EAGLE will help DHS inject interoperability, standardization and regulatory compliance into its enterprise architecture, Armstrong said. Designated employees will ensure that the program complies with Office of Management and Budget regulations, he said.

DHS has weathered a lot of criticism to get IT solutions in place, Armstrong said. Through EAGLE, the department aims to reduce the time it takes to identify program requirements and get task orders operating, he said. “We think this will really get us to solve problems quickly” and get new programs up and running, he added.

EAGLE will have a centralized contract with decentralized ordering, said Soraya Correa, director of DHS’ procurement operations. Components of the department will order through their own procurement offices, which a central office will coordinate. The central office will also handle purchasing for the Office of the CIO, she said.

DHS is adding electronic processing of purchase orders to its procurement systems, Correa said.

The department will split parts of EAGLE into separate procurements, she said. For example, EAGLE’s small-business portion is on track for the end of July.

EAGLE is “just another IDIQ,” said Ray Bjorklund, senior vice president and chief knowledge officer at Federal Sources Inc. “It’s special in that DHS finally got its act together to consolidate its activities and programs.”

Bjorklund said he wants to see how fast contractors will see task and delivery orders. He also wants to find out how much work on existing contracts will move over to EAGLE and how quickly.

EAGLE is well-designed and should operate smoothly, Bjorklund said. The big question is whether EAGLE is designed well-enough so that people will use it instead of other procurement vehicles, he said. “The proof is in the pudding,” he added.

Large systems integrators with long federal track records took most of the slots, said Phil Kiviat, a partner at Guerra Kiviat. “This is nothing more than, ‘Let’s round up the usual suspects,’” he said.

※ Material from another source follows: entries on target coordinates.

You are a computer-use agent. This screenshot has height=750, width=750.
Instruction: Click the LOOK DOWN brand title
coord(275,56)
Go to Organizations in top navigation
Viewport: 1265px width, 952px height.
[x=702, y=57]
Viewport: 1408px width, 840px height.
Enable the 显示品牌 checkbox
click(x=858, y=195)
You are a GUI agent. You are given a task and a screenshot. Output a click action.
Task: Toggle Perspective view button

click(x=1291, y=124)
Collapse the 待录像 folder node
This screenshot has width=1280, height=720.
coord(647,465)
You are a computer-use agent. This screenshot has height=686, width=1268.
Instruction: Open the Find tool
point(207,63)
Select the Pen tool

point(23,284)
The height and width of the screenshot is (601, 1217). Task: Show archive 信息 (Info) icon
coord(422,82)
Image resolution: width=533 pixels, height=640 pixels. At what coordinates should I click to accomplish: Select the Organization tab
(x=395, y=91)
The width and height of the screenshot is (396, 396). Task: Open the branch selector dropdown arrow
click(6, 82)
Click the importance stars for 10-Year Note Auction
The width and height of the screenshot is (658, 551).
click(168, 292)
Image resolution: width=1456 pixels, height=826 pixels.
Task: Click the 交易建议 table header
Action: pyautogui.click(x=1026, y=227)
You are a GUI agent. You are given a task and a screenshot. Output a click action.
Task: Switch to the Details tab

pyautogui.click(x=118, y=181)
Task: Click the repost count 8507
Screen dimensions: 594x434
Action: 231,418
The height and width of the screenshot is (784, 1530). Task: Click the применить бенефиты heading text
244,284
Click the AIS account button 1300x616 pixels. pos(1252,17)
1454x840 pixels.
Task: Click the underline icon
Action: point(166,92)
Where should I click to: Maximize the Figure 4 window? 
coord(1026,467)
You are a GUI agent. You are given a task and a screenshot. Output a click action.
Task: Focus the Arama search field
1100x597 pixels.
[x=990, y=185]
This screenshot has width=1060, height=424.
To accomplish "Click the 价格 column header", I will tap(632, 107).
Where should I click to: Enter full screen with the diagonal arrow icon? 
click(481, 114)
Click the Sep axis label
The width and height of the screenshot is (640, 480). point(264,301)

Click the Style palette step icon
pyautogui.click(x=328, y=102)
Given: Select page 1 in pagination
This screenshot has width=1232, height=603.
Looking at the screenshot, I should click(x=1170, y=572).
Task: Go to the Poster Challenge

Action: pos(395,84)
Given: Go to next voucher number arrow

There is pent-up demand for the contract and task orders waiting to be issued, Kiviat said. He expects the first activity on EAGLE in the next few weeks and rapid action thereafter.

DHS wanted the strongest companies for each of the five program areas, Kiviat said. The setup will be good for DHS because it limits the number of companies it deals with to a small group of well-known providers, he said.

Handing all the business to large integrators, however, will make it difficult for midsize companies to participate in DHS programs, Kiviat said. He predicted instances in which large companies can’t bring on midsize partners because the prime contractors must meet their set-asides for small businesses.

Some midsize companies will protest EAGLE’s setup, Kiviat said. He expects that DHS and industry will find a way to include midsize businesses, however.

An important step to include midsize businesses in EAGLE would be for Congress to define them in the Federal Acquisition Regulation, just as it has defined small businesses, Kiviat said. Without that definition, he said, the exclusion of midsize businesses will be inevitable.

The General Services Administration’s Alliant contract could face similar problems with including midsize companies for the same reason, Kiviat said.